Kata "revolusi" tidak jarang menimbulkan bayangan atau kekhawatiran yang mengerikan, jangan-jangan pemberontakan rakyat, atau kelas buruh, akan menyebabkan pertumpahan darah secara besar-besaran.
Kekhawatiran ini tentu saja dimanipulasi oleh kaum yang sedang berkuasa untuk menakut-nakuti rakyat agar kita tidak menentang penindasan dan pemerasan. Penguasa tersebut adalah orang munafik yang memang bersedia menggunakan kekerasan untuk menindas rakyatnya sendiri.
Contohnya banyak, termasuk pembantaian buruh di Chile tahun 1974, penyembelihan mahasiswa di Cina tahun 1989, atau peristiwa tahun 1965 di Indonesia. Di Barat, dimana lembaga-lembaga sosial bersifat lebih stabil, kebiadaban serupa lebih jarang terjadi, namun rezim-rezim di barat tak ragu-ragu untuk menyokong pembantaian serupa. Dan di negeri-negeri barat sendiri, kekerasan kadang-kadang juga dipakai tatkala pemerintah kehilangan kontrol atas rakyat.

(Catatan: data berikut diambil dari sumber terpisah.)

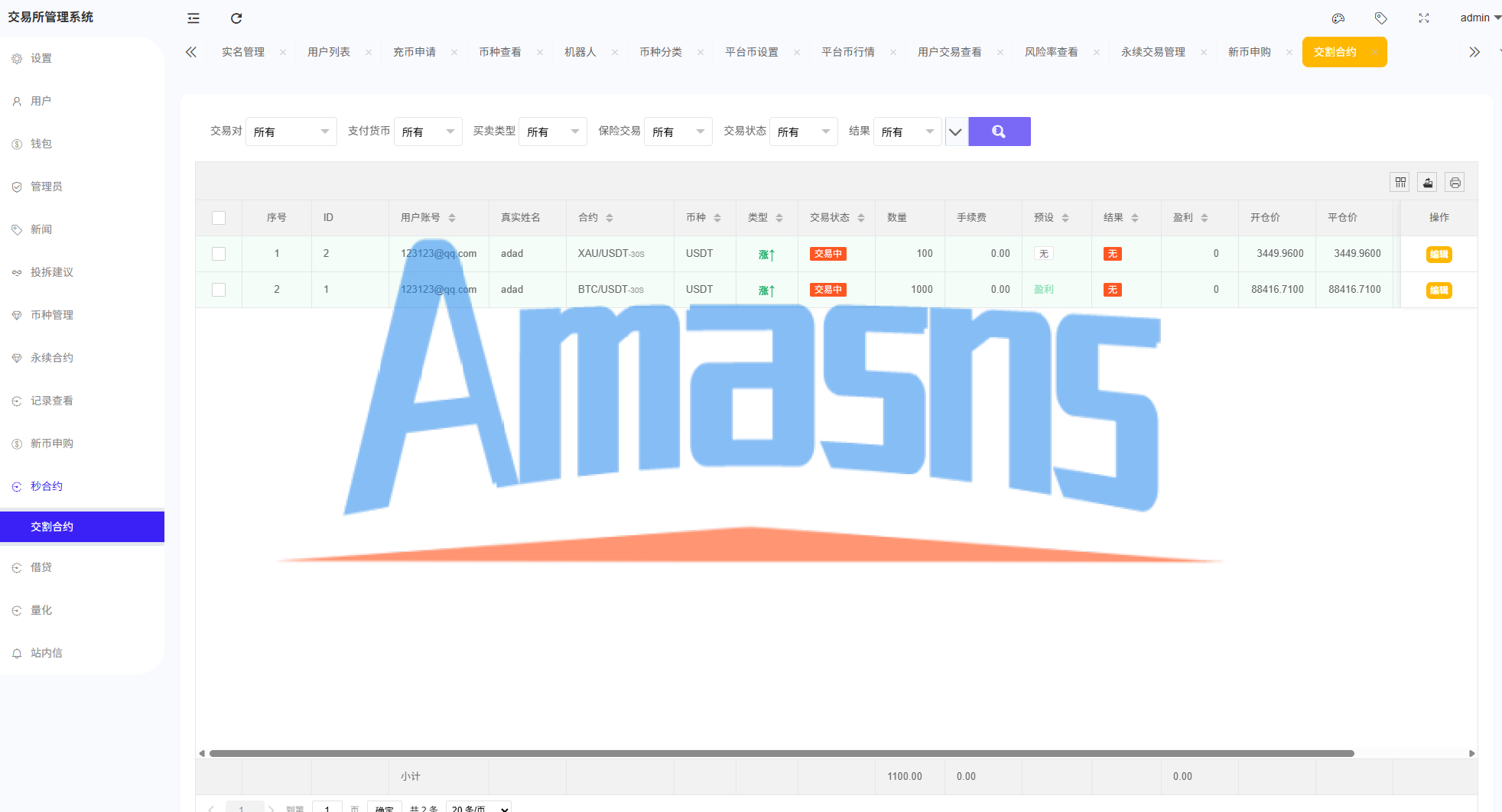
Task: Toggle the select-all header checkbox
Action: coord(219,218)
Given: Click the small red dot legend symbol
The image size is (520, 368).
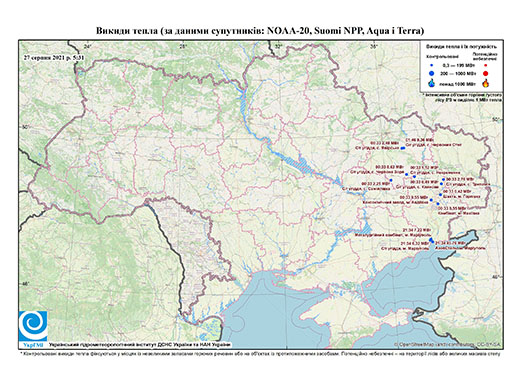Looking at the screenshot, I should click(x=485, y=65).
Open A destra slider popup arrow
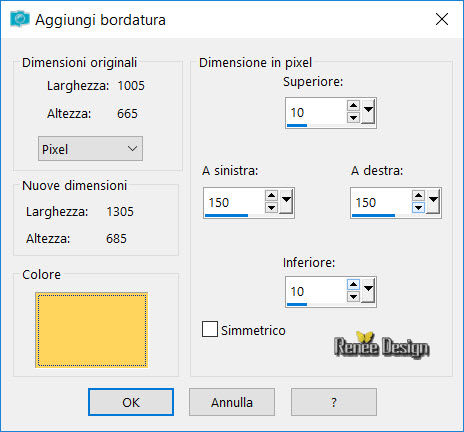Image resolution: width=464 pixels, height=432 pixels. (433, 201)
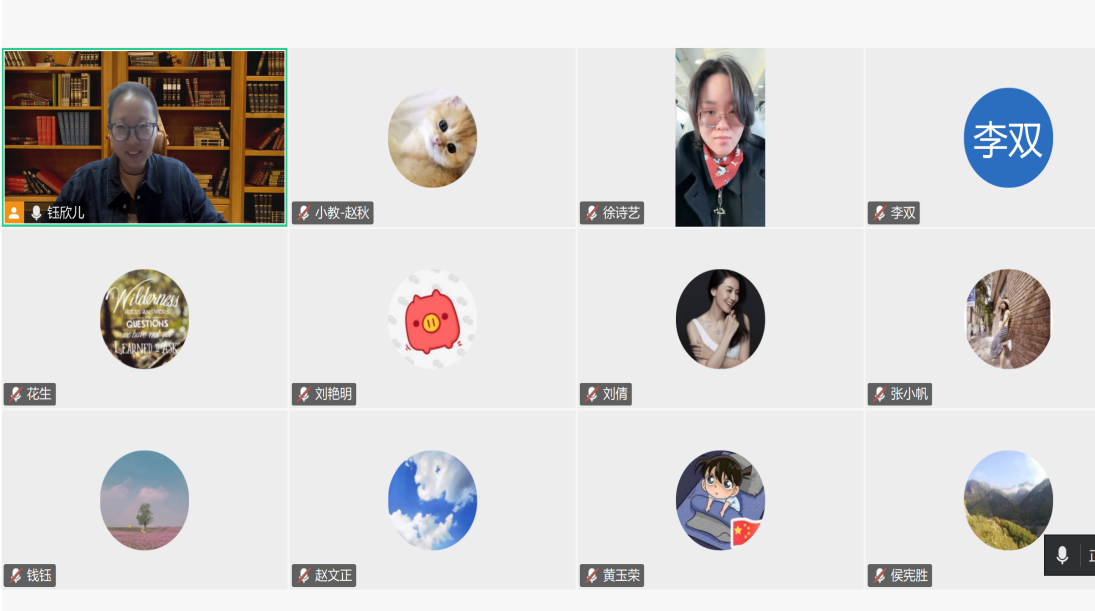1095x611 pixels.
Task: Select the 钰欣儿 speaker video tile
Action: click(145, 137)
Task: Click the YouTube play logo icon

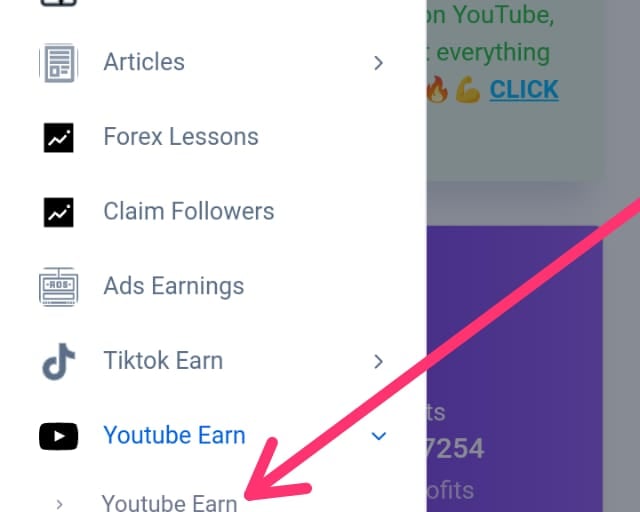Action: (59, 436)
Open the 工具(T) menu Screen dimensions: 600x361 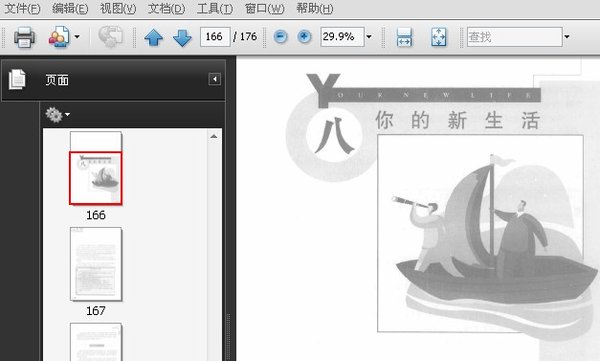click(x=215, y=8)
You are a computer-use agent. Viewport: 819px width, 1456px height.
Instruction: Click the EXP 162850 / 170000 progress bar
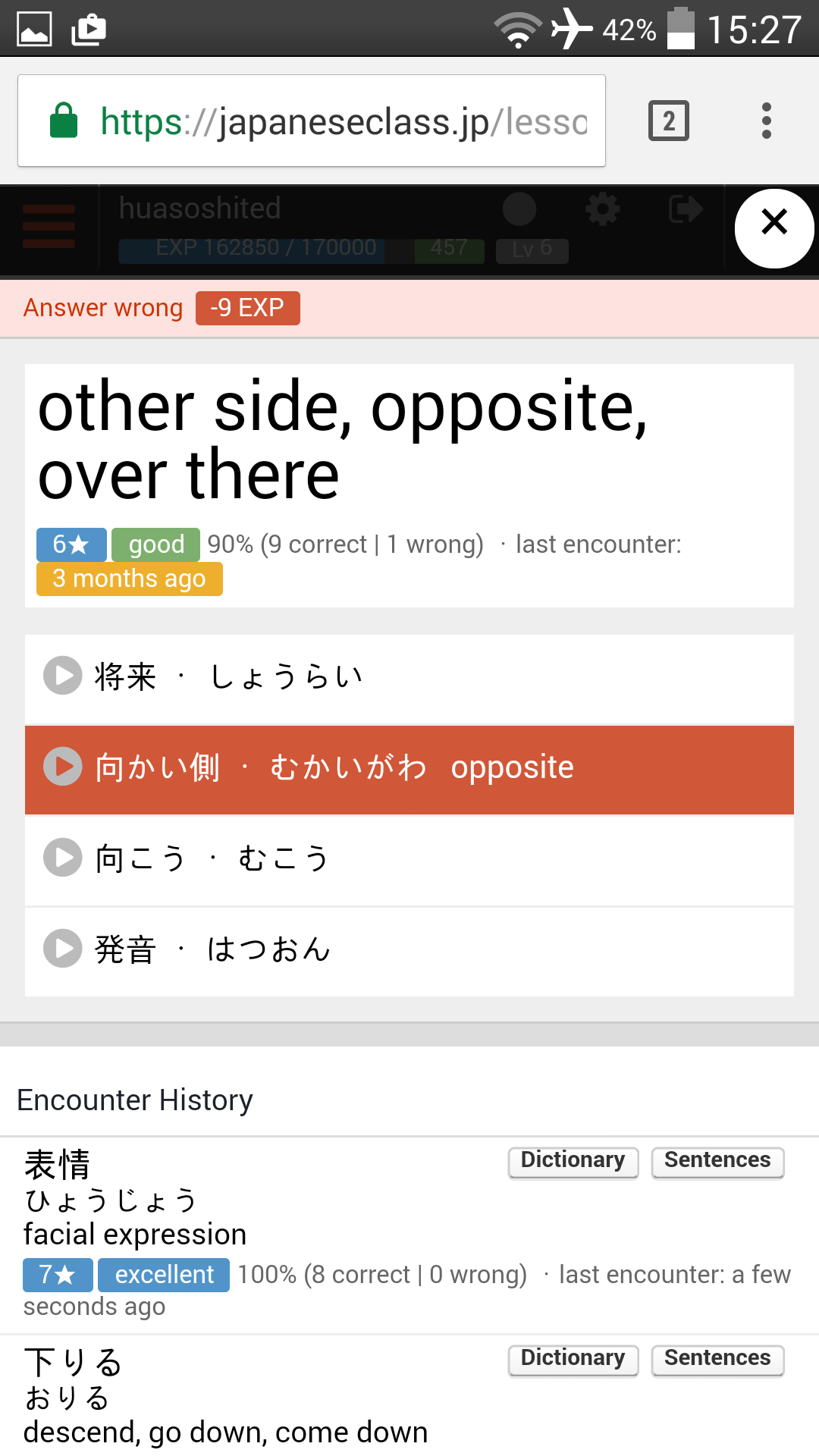click(265, 249)
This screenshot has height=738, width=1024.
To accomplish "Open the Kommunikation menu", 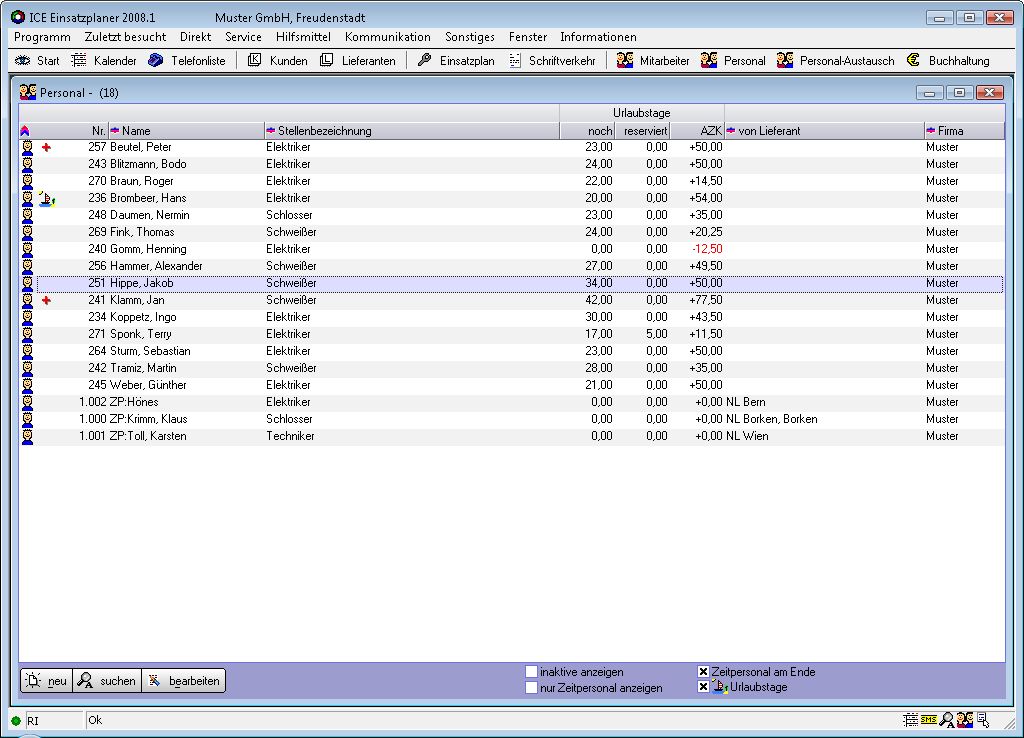I will (x=387, y=37).
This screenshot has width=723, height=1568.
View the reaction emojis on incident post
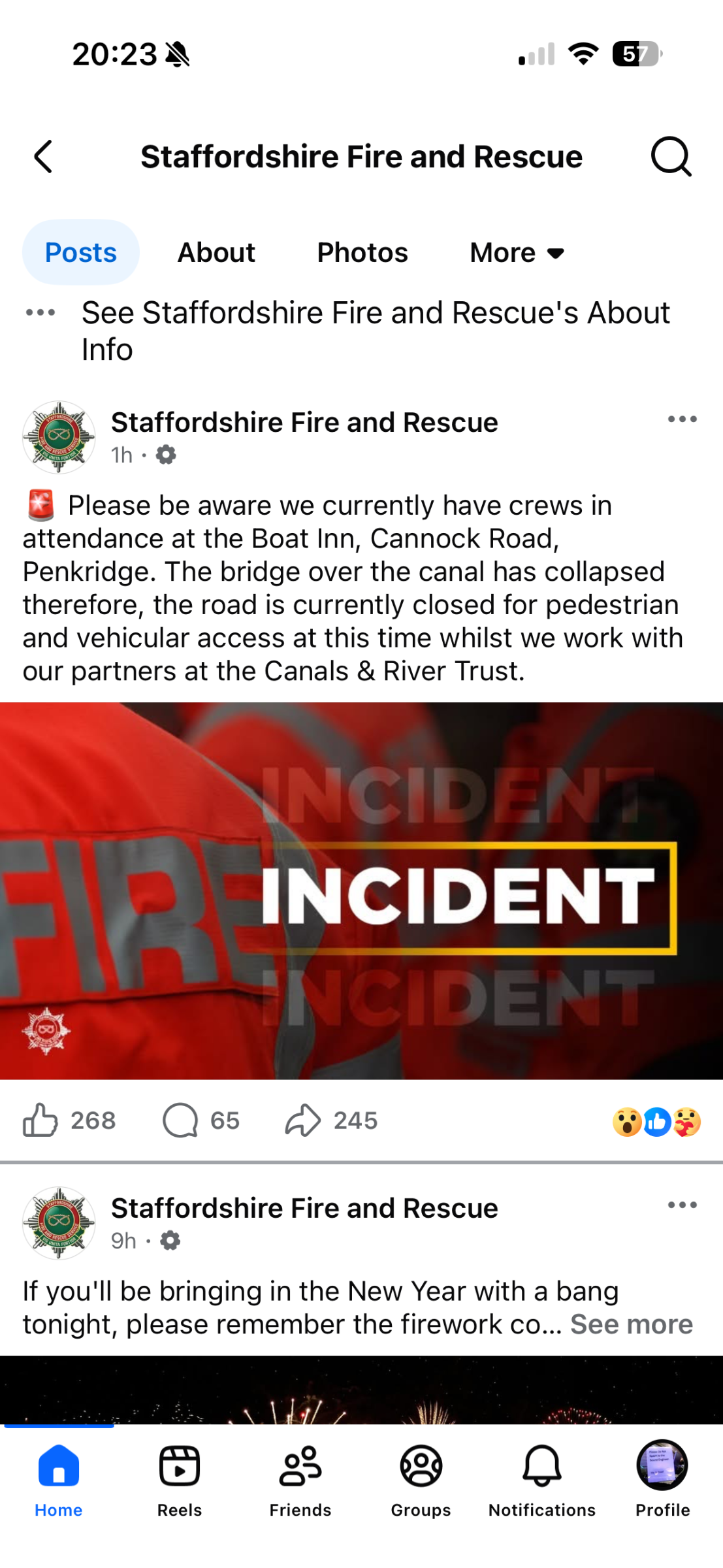coord(656,1122)
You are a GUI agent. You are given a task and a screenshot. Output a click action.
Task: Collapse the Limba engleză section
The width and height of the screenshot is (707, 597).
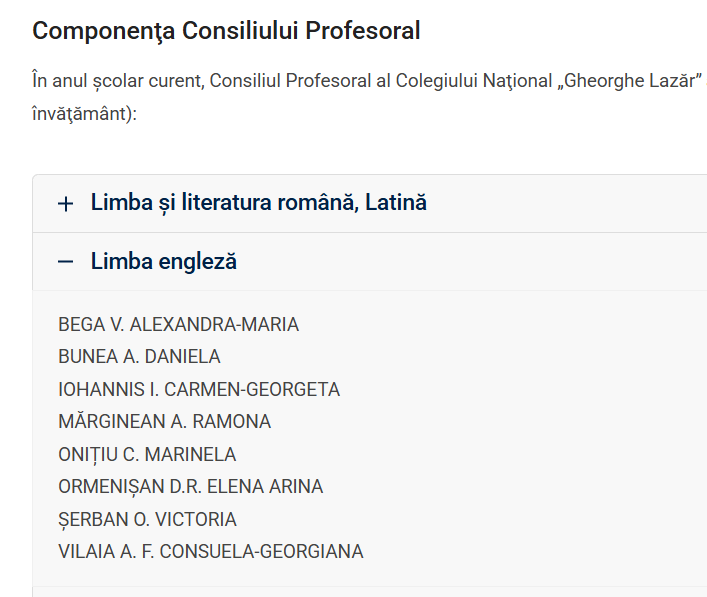[370, 262]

Namun masalah kekerasan dilontarkan pula oleh banyak aktivis politik, yang betul-betul menginginkan perubahan sosial, tapi yang lebih mementingakan jalan damai. Dialog dengan aktivis ini kami anggap sangatlah penting.
Sistem kapitalis sebenarnya lebih keras daripada revolusi manapun yang dapat kita bayangkan. Setiap hari sebagian besar umat manusia mengalami kelaparan, walaupun ada sumber pangan yang memadai untuk memberi makan semua orang di dunia. Saban hari kapitalisme membunuh kira-kira 50.000 orang. Mereka mati karena kelaparan, atau kecelakaan di tempat kerja, atau karena pelayanan kesehatan yang kurang memadai. Bahkan di Amerika Serikat, penyakit tbc sedang mewabah di New York, dimana banyak penduduk kulit hitam harapan hidupnya lebih pendek daripada penduduk di beberapa pelosok dunia ketiga.
Kaum sosialis ingin merubah sistem sosial yang penuh dengan kekerasan ini. Itu tidak mungkin terjadi tanpa pemberontakan bersenjata, karena kita sudah tahu dari pengalaman historis bahwa kaum pemilik modal tidak akan bersedia untuk menyerahkan kekayaan dan kekuasaan mereka kepada kelas buruh tanpa perlawanan.
Meski demikian, revolusi sosialis adalah cara yang terbaik untuk menghindari pertumpahan darah secar besar-besaran.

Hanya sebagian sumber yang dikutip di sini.